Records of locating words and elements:
>>>

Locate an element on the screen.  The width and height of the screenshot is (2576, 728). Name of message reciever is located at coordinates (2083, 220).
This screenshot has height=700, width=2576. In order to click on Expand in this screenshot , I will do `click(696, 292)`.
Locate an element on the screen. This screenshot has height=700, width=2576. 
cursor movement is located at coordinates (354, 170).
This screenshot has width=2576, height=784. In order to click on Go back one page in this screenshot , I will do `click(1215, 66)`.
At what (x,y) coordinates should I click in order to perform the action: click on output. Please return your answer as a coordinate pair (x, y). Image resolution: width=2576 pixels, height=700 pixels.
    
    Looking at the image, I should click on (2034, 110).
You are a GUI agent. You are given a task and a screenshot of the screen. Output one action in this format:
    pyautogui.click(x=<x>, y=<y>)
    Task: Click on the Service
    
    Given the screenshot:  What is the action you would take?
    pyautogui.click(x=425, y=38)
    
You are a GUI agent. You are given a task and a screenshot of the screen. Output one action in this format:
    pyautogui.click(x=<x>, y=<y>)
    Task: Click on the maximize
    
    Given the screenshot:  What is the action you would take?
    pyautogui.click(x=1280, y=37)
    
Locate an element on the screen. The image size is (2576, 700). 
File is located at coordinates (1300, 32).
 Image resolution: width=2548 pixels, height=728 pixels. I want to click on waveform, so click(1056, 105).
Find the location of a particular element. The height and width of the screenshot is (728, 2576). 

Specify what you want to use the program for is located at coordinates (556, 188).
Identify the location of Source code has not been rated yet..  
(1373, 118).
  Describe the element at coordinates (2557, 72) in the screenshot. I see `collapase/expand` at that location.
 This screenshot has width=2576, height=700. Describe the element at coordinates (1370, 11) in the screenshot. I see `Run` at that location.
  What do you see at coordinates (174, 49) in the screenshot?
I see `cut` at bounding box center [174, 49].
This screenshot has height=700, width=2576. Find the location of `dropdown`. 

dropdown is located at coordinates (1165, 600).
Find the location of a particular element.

<<<

_Short exercise_:
Return, without alteration, the stretch of the records from the line containing "This screenshot has width=2576, height=784." through the line containing "Looking at the", both lines included.

_Response to the exercise_:
This screenshot has width=2576, height=784. In order to click on Go back one page in this screenshot , I will do `click(1215, 66)`.
At what (x,y) coordinates should I click in order to perform the action: click on output. Please return your answer as a coordinate pair (x, y). Image resolution: width=2576 pixels, height=700 pixels.
    
    Looking at the image, I should click on (2034, 110).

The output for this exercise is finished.